> INPUT FOR THIS TASK:
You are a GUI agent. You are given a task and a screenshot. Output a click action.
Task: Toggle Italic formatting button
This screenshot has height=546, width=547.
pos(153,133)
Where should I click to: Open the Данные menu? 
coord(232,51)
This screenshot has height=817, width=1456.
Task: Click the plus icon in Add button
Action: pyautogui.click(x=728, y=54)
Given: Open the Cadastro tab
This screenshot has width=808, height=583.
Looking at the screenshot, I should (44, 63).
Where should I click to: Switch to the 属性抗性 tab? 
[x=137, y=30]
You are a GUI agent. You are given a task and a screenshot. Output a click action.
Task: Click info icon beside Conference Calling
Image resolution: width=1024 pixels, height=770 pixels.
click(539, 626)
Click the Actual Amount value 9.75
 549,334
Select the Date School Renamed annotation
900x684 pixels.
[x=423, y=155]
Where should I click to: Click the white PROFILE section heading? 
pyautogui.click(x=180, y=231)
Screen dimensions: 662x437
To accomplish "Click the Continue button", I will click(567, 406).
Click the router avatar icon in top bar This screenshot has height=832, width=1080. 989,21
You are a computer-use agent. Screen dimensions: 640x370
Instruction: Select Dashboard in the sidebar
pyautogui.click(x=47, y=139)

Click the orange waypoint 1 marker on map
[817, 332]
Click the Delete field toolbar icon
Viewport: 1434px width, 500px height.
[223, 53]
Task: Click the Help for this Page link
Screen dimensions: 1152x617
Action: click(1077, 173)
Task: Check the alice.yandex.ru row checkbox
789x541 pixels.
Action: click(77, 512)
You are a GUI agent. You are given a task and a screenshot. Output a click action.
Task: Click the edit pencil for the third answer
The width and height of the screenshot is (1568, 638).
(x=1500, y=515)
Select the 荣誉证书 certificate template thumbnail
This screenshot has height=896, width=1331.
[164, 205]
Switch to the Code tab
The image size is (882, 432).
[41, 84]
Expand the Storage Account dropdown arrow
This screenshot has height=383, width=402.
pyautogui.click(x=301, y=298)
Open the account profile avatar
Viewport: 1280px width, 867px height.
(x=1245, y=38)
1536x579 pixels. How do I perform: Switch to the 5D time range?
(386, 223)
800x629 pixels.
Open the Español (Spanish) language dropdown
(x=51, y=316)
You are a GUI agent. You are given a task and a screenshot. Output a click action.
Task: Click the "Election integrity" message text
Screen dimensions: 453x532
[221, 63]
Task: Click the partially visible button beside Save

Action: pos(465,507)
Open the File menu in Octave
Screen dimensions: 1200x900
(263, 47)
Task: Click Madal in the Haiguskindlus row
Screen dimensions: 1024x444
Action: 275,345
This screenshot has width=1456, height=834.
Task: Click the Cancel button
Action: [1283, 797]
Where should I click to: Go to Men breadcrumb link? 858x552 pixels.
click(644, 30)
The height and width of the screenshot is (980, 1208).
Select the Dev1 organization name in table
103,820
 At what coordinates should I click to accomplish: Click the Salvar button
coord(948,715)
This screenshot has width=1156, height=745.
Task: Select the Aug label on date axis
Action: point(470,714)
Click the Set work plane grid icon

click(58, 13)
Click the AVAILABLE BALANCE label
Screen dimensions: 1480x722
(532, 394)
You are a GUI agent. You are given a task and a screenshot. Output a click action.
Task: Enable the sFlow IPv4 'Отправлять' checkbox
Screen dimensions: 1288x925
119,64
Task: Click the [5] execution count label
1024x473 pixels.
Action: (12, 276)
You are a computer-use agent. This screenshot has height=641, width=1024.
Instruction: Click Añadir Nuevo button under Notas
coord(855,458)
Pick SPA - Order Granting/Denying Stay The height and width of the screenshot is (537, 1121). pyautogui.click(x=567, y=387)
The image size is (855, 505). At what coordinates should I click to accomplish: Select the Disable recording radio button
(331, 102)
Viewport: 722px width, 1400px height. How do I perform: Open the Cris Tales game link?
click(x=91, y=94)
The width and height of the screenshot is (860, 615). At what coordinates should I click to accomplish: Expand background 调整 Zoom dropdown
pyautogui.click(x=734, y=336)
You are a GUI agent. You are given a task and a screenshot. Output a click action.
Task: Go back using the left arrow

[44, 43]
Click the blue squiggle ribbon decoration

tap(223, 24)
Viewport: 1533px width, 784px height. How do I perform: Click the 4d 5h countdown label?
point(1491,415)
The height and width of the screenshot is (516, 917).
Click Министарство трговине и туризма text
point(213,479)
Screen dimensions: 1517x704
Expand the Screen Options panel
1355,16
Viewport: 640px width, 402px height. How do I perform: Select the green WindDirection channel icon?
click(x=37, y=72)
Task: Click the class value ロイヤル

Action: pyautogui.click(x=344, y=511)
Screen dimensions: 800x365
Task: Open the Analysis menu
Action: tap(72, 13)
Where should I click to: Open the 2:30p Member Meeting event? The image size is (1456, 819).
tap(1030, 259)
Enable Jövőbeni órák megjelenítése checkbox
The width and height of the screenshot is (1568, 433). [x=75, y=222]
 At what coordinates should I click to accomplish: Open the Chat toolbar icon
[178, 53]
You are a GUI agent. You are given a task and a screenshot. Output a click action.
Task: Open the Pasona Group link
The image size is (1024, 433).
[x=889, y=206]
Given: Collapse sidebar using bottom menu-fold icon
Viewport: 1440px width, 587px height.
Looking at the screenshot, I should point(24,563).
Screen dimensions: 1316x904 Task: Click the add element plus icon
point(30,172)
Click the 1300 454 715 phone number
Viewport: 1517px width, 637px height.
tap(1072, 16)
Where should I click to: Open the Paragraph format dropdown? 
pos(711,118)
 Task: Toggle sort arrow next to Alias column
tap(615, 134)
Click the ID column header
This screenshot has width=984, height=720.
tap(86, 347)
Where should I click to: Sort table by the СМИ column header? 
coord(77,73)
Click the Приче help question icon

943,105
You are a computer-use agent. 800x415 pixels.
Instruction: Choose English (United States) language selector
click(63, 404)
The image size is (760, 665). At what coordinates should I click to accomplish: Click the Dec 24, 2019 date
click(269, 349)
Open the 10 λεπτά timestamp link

> WHAT TO WORK ON:
Transcribe all the data word for word, as it appears above.

> WRITTEN RESPONSE:
You are a GUI agent. You are given a task and a screenshot. Output a click action.
Task: Toggle Italic formatting button
This screenshot has height=546, width=547.
pos(153,133)
Where should I click to: Open the Данные menu? 
coord(232,51)
This screenshot has height=817, width=1456.
Task: Click the plus icon in Add button
Action: pyautogui.click(x=728, y=54)
Given: Open the Cadastro tab
This screenshot has width=808, height=583.
Looking at the screenshot, I should (44, 63).
Where should I click to: Switch to the 属性抗性 tab? 
[x=137, y=30]
You are a GUI agent. You are given a task and a screenshot. Output a click action.
Task: Click info icon beside Conference Calling
Image resolution: width=1024 pixels, height=770 pixels.
click(539, 626)
Click the Actual Amount value 9.75
 549,334
Select the Date School Renamed annotation
900x684 pixels.
[x=423, y=155]
Where should I click to: Click the white PROFILE section heading? 
pyautogui.click(x=180, y=231)
Screen dimensions: 662x437
To accomplish "Click the Continue button", I will click(567, 406).
Click the router avatar icon in top bar This screenshot has height=832, width=1080. 989,21
You are a computer-use agent. Screen dimensions: 640x370
Instruction: Select Dashboard in the sidebar
pyautogui.click(x=47, y=139)

Click the orange waypoint 1 marker on map
[817, 332]
Click the Delete field toolbar icon
Viewport: 1434px width, 500px height.
[223, 53]
Task: Click the Help for this Page link
Screen dimensions: 1152x617
Action: click(1077, 173)
Task: Check the alice.yandex.ru row checkbox
789x541 pixels.
Action: click(77, 512)
You are a GUI agent. You are given a task and a screenshot. Output a click action.
Task: Click the edit pencil for the third answer
The width and height of the screenshot is (1568, 638).
(x=1500, y=515)
Select the 荣誉证书 certificate template thumbnail
This screenshot has height=896, width=1331.
[164, 205]
Switch to the Code tab
The image size is (882, 432).
[41, 84]
Expand the Storage Account dropdown arrow
This screenshot has height=383, width=402.
pyautogui.click(x=301, y=298)
Open the account profile avatar
Viewport: 1280px width, 867px height.
(x=1245, y=38)
1536x579 pixels. How do I perform: Switch to the 5D time range?
(386, 223)
800x629 pixels.
Open the Español (Spanish) language dropdown
(x=51, y=316)
You are a GUI agent. You are given a task and a screenshot. Output a click action.
Task: Click the "Election integrity" message text
Screen dimensions: 453x532
[221, 63]
Task: Click the partially visible button beside Save

Action: pos(465,507)
Open the File menu in Octave
Screen dimensions: 1200x900
(263, 47)
Task: Click Madal in the Haiguskindlus row
Screen dimensions: 1024x444
Action: 275,345
This screenshot has width=1456, height=834.
Task: Click the Cancel button
Action: [1283, 797]
Where should I click to: Go to Men breadcrumb link? 858x552 pixels.
click(644, 30)
The height and width of the screenshot is (980, 1208).
Select the Dev1 organization name in table
103,820
 At what coordinates should I click to accomplish: Click the Salvar button
coord(948,715)
This screenshot has width=1156, height=745.
Task: Select the Aug label on date axis
Action: point(470,714)
Click the Set work plane grid icon

click(58, 13)
Click the AVAILABLE BALANCE label
Screen dimensions: 1480x722
(532, 394)
You are a GUI agent. You are given a task and a screenshot. Output a click action.
Task: Enable the sFlow IPv4 'Отправлять' checkbox
Screen dimensions: 1288x925
119,64
Task: Click the [5] execution count label
1024x473 pixels.
Action: (12, 276)
You are a computer-use agent. This screenshot has height=641, width=1024.
Instruction: Click Añadir Nuevo button under Notas
coord(855,458)
Pick SPA - Order Granting/Denying Stay The height and width of the screenshot is (537, 1121). pyautogui.click(x=567, y=387)
The image size is (855, 505). At what coordinates should I click to accomplish: Select the Disable recording radio button
(331, 102)
Viewport: 722px width, 1400px height. How do I perform: Open the Cris Tales game link?
click(x=91, y=94)
The width and height of the screenshot is (860, 615). At what coordinates should I click to accomplish: Expand background 调整 Zoom dropdown
pyautogui.click(x=734, y=336)
You are a GUI agent. You are given a task and a screenshot. Output a click action.
Task: Go back using the left arrow

[44, 43]
Click the blue squiggle ribbon decoration

tap(223, 24)
Viewport: 1533px width, 784px height. How do I perform: Click the 4d 5h countdown label?
point(1491,415)
The height and width of the screenshot is (516, 917).
Click Министарство трговине и туризма text
point(213,479)
Screen dimensions: 1517x704
Expand the Screen Options panel
1355,16
Viewport: 640px width, 402px height. How do I perform: Select the green WindDirection channel icon?
click(x=37, y=72)
Task: Click the class value ロイヤル

Action: pyautogui.click(x=344, y=511)
Screen dimensions: 800x365
Task: Open the Analysis menu
Action: tap(72, 13)
Where should I click to: Open the 2:30p Member Meeting event? The image size is (1456, 819).
tap(1030, 259)
Enable Jövőbeni órák megjelenítése checkbox
The width and height of the screenshot is (1568, 433). [x=75, y=222]
 At what coordinates should I click to accomplish: Open the Chat toolbar icon
[178, 53]
You are a GUI agent. You are given a task and a screenshot. Output a click action.
Task: Open the Pasona Group link
The image size is (1024, 433).
[x=889, y=206]
Given: Collapse sidebar using bottom menu-fold icon
Viewport: 1440px width, 587px height.
Looking at the screenshot, I should point(24,563).
Screen dimensions: 1316x904 Task: Click the add element plus icon
point(30,172)
Click the 1300 454 715 phone number
Viewport: 1517px width, 637px height.
tap(1072, 16)
Where should I click to: Open the Paragraph format dropdown? 
pos(711,118)
 Task: Toggle sort arrow next to Alias column
tap(615, 134)
Click the ID column header
This screenshot has width=984, height=720.
tap(86, 347)
Where should I click to: Sort table by the СМИ column header? 
coord(77,73)
Click the Приче help question icon

943,105
You are a computer-use agent. 800x415 pixels.
Instruction: Choose English (United States) language selector
click(63, 404)
The image size is (760, 665). At what coordinates should I click to accomplish: Click the Dec 24, 2019 date
click(269, 349)
Open the 10 λεπτά timestamp link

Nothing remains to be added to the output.